Thanks for your advice. We've been discussing it this morning and it seems the discussion was enough to get him interested. I took the opportunity and because it was unexpected, he didn't have time to worry and there were no issues! He was perfectly fine 😊. So pleased for him (and me).

We will use the next few days/weeks to ease the pressure, use the Viagra (with paracetamol, thanks for the tip) and hopefully get his confidence back in his abilities. This usually increases his sex drive. Fingers crossed it works for us.

OP posts:
toddman70 · 22/02/2019 01:29

Also a Viagra user (actually the generic) takes between 20 - 40 minutes to become effective once taken. Then "active" in his system for between 4 and 6 hours. Try not to take on a stomach that has just consume a meal heavy in fats, as the medicine will not be absorbed as well. The only side effect I've ever had was a headache the next morning like a mild hangover

ElBurroSinNombre · 22/02/2019 10:21

I have used it in the past when with new partners and for me it completely takes the pressure off as it never fails for me. So any inhibition, anxiety or psychological doubt is eased and you can completely relax and concentrate on the job in hand.
I used a generic Cialis as it was much cheaper than branded viagra and it takes about 20-30 minutes to work for me. The added bonus is that it makes you feel like you are about 19 again as it makes you much harder than usual. It can make you feel slightly dehydrated with a headache so wise to keep drinking water.
Nothing to lose here O/P - except a few pounds - and if the problem is purely psychological it is a no brainer IMO.

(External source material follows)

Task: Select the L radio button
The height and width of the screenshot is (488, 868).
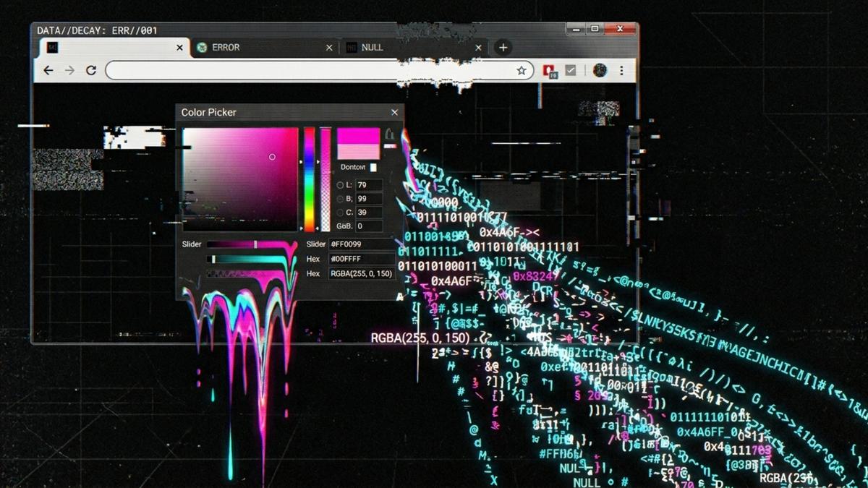Action: [x=341, y=186]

Wouldyouorshouldyou · 23/02/2019 04:57

It worked very well 😁. Thanks for the advice.

OP posts:
Joey7t8 · 23/02/2019 09:37

Did you try taking the Viagra yourself OP? Partner and I sometimes both take one - mind blowing results!

Wouldyouorshouldyou · 23/02/2019 12:42

No and I don't think I need to, but time may change that. Pleased to say im a lucky women. I can turn it on like a switch, orgasm multiple times on most occasions and pretty happy with the way I am. I love sex. DH and I do not fit the gender stereotypes when it comes to sex 😊.

OP posts:
Joey7t8 · 23/02/2019 12:58

Sounds the same as us. We both have high sex drives and orgasmic response and didn’t need to take the Viagra; we just thought we’d give it a go when it became available over the counter last year.